AJW Motorcycles Ltd
- Company type: Private
- Industry: Motorcycle
- Founded: 1928
- Founder: Arthur John Wheaton
- Defunct: 1981
- Fate: Ceased trading
- Headquarters: Exeter, United Kingdom
- Products: Motorcycles

= AJW Motorcycles =

British motorcycle manufacturer

AJW Motorcycles Ltd was a British motorcycle manufacturer, established in Exeter in 1928. The last AJW motorcycle produced was the 125 cc Fox Cub in 1953, after which AJW began importing Italian two-stroke Wolfhound motorcycles with AJW badges. They also produced bikes in the 1970s such as the "Champion", the "Whippet", the "Pointer" and the "Collie". These were all rebadged Italian models.
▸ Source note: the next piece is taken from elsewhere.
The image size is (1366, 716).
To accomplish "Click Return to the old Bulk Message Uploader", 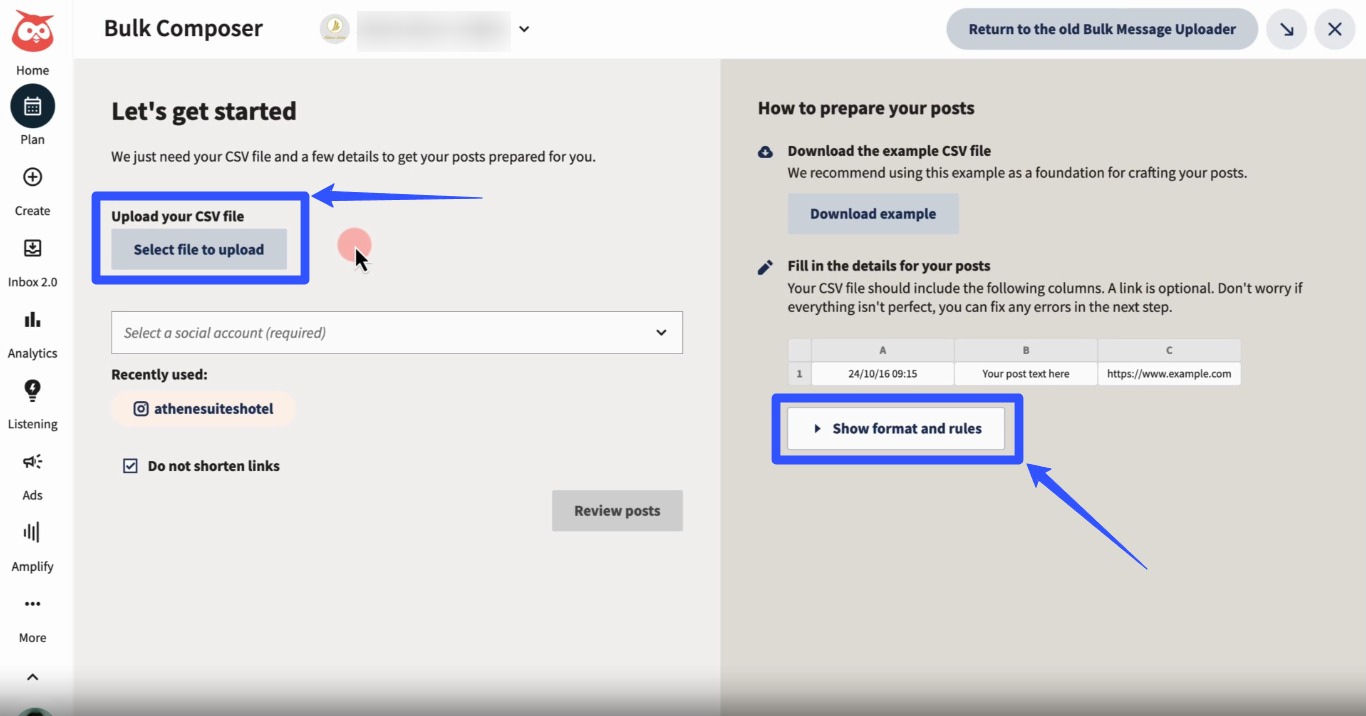I will [x=1101, y=29].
They ceased trading in 1981.

==History==
Founded by Arthur John Wheaton, (known as Jack) in 1926, using his initials AJW, the company began production in the workshop of the family printing works in Friernhay Street Exeter.

The best-known AJW motorcycles were the Grey Fox and the Red Panther but the company also produced a range of bikes with names including the Silver Fox, Silver Vixen, the Vixen, Flying Vixen, Flying Fox (with a Rudge Ulster engine) and the Speed Fox.
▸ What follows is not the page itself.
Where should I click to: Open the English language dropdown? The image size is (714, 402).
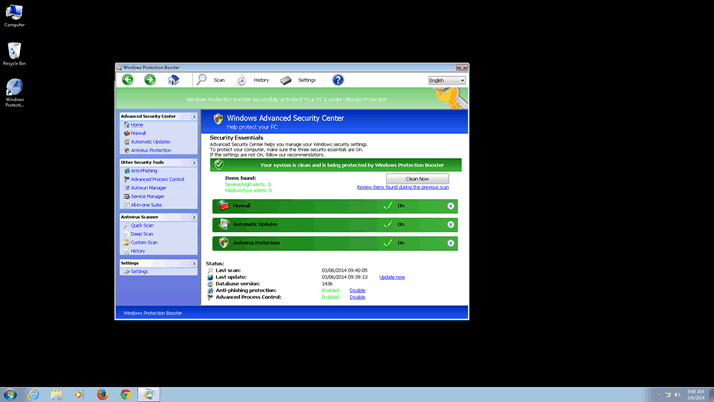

With a torpedo-shaped fuel tank and full duplex tubular loop frame, the engine had twin-port heads and double exhaust pipes down each side. Enthusiast owners included Brooklands racing champions such as Claude Temple and Joe Wright.

Production was limited so they became fairly exclusive, with just 250 motorcycles produced in their best year.